My neighbour’s stern was fitted with a pram hood  so  I was not able to board via the back deck. Whilst mooring up, I reversed so that the front of my boat sat parallel with my neighbour’s front deck.  I would then be able to get on and off safely at that end - by stepping onto my neighbour’s front deck and  onto the towpath. 

Once the boat was secure,  I headed to the supermarket.

When I came back, my boat had been moved forward about 8 ft in order that a new arrival could squeeze in behind me.

I was still on the outside  but now the front of my boat was sticking out.  Even without my 4 bags of shopping, how was I supposed to get back on?

I was initially startled, then felt angry but was I being too precious? After all,  there are times when I’ve also moved other boats up in order to create space for myself.
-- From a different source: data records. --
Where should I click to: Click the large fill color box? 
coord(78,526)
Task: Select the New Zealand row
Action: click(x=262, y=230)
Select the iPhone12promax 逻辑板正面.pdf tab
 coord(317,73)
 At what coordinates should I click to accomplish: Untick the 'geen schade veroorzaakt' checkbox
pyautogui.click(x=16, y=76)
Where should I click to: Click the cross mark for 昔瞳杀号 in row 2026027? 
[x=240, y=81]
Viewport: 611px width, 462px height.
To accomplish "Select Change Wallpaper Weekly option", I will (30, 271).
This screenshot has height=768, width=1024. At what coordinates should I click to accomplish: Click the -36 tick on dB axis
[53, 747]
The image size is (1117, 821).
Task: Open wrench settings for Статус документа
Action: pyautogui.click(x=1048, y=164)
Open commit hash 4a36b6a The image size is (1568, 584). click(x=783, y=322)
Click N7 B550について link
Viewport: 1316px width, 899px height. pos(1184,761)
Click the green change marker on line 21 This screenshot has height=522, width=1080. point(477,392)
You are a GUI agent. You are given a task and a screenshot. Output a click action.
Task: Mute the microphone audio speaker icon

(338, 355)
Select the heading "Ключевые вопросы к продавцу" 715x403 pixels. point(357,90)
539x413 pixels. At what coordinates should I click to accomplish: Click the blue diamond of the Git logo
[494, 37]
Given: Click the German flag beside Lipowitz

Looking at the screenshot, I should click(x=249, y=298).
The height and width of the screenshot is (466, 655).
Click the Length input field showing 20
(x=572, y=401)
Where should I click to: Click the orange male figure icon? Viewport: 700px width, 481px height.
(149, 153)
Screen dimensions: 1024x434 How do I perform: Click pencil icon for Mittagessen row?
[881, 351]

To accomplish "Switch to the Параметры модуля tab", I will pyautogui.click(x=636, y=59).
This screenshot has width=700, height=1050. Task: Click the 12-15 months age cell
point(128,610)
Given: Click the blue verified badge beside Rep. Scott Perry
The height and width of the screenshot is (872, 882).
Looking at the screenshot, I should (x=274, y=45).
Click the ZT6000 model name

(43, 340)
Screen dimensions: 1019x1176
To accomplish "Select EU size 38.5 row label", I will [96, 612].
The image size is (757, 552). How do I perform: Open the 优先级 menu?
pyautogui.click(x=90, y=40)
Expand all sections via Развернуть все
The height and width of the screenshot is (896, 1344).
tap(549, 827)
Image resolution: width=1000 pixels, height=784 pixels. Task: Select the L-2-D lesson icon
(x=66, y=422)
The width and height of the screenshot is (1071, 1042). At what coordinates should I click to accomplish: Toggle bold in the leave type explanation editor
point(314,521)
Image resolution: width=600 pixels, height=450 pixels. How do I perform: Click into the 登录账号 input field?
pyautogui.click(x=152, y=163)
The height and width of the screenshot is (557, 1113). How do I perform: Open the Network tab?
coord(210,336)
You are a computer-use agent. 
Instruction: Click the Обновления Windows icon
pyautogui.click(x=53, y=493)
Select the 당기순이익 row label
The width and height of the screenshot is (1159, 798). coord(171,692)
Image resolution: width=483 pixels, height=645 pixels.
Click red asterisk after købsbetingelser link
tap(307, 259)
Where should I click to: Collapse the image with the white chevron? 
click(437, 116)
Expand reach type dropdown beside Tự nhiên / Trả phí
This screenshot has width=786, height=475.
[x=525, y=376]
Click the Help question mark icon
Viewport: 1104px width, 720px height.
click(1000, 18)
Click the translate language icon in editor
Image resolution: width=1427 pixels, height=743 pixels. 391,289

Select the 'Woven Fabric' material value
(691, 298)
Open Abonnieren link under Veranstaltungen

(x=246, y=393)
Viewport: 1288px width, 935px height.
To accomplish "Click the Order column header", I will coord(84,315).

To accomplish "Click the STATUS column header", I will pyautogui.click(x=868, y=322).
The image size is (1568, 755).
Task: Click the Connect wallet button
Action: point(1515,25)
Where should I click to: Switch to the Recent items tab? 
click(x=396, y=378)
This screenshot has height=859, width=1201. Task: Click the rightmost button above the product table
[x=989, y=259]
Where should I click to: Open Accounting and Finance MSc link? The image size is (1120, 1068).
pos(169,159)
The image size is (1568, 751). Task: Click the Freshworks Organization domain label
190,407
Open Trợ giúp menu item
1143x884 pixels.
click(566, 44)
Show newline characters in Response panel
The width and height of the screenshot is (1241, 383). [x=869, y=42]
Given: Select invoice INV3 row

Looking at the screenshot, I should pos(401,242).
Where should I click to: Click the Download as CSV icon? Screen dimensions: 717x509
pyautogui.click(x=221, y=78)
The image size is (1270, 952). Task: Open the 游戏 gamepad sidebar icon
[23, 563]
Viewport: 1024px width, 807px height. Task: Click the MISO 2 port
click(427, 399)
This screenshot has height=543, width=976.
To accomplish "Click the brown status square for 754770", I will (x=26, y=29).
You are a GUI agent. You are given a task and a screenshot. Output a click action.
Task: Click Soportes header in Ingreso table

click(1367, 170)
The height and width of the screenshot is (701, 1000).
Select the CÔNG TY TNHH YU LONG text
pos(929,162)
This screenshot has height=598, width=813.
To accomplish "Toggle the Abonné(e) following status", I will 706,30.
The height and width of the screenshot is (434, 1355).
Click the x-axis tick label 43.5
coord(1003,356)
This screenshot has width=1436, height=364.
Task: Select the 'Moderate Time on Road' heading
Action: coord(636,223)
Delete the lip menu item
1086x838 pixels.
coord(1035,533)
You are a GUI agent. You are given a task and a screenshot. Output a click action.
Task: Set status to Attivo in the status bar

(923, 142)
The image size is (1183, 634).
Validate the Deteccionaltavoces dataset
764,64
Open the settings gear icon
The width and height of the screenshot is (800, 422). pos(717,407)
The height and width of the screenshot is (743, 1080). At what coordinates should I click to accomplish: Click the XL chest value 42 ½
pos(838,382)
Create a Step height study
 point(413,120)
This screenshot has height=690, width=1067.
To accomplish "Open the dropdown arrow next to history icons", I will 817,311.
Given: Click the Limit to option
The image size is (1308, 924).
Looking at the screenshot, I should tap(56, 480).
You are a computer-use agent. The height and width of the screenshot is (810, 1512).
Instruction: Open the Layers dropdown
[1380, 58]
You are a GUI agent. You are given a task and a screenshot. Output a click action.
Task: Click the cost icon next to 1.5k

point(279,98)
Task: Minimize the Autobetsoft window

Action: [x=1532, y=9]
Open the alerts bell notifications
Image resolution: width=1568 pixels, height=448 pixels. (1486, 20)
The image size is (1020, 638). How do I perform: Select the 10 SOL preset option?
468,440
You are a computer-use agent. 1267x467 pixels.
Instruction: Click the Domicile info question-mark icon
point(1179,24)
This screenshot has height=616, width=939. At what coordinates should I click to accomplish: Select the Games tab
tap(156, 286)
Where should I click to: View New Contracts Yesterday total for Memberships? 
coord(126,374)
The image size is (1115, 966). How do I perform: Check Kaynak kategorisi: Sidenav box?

However, I’d never restricted my neighbour’s access to their own home.

I stepped onto the inside boat’s front deck and then onto my own thin gunwales, tightrope walked along to my front deck and crouched down to unzip the cratch cover. I then repeated this action twice more in order to get my shopping on board. I didn’t leave the boat again that evening and, the next day, I decided to find another mooring.

I didn’t meet the boaters who had moved my boat in order to create space for theirs. I understood their need for a mooring space but why hadn’t they understood my need for safe access? Even if they had assumed that - as a boater - I’d be OK with using my gunwales, what if I had friends coming to visit? Furthermore, there were other spaces in Little Venice where they could have double moored, albeit a little further away from the water point. There were also places where, as others had done, they could have triple moored.  

My decision to leave was only partly influenced by the physical awkwardness that had been forced upon me. The main factor was my perception of these people on the boat behind. All I knew about them  was that, in order to fulfil their own needs, they  had disregarded mine.  That scared me a little. I was uncomfortable there, felt violated and didn’t want to be near them. That was my motivation for moving on.

When I step aside and examine what happened objectively, I suspect I over-reacted. If anyone was truly as selfish & disrespectful as I’d convinced myself they were, my boat would simply have been cast adrift in order to make room for theirs. However, they had secured my boat properly again once they’d moved me up. These were not the actions of the Somalian pirates I’d conjured up in my imagination.

We’re all doing our best to co-exist in an overcrowded, under-resourced environment and, for the most part, we do so extraordinarily well. My predominant experience is that London boaters make for a friendly, supportive & helpful  community - often against the odds (or perhaps because of them).

By moving away without bothering to talk to the boaters who had inconvenienced me, I had experienced a moment of self pity and denied myself a potentially enlightening opportunity. I usually try to communicate honestly and openly but, on this occasion, I had shut myself down and seen myself as the victim of their selfish actions. 

The sparse moorings in London are disappearing at an alarming rate. Double moorings have been temporarily stopped in Angel to appease some residents there and a huge number of moorings in Kings Cross have just been taken away too due to construction work. Worst of all, CART (the charity that is responsible for running the system and to whom boaters pay a significant annual license fee in order to  be able to use - and moor - on the waterways they govern) decided it was appropriate to boost their profits by selling off a huge proportion of what little space remains for the winter months.  Boaters who pay the extra premium may occupy these - previously public   - moorings for the winter months. The majority of boaters in London who choose not to take a mooring (or cannot afford to) therefore have even less space available on which to moor. Every metre of mooring space that CART has sold and profited from means that another metre of towpath is placed under even greater pressure. More double moorings becoming triple moorings and more boats have to be moved up to accommodate new arrivals. 

Given the rapid - and ongoing - reduction of space for continuous cruisers in London, a more appropriate term might be “Lessings.”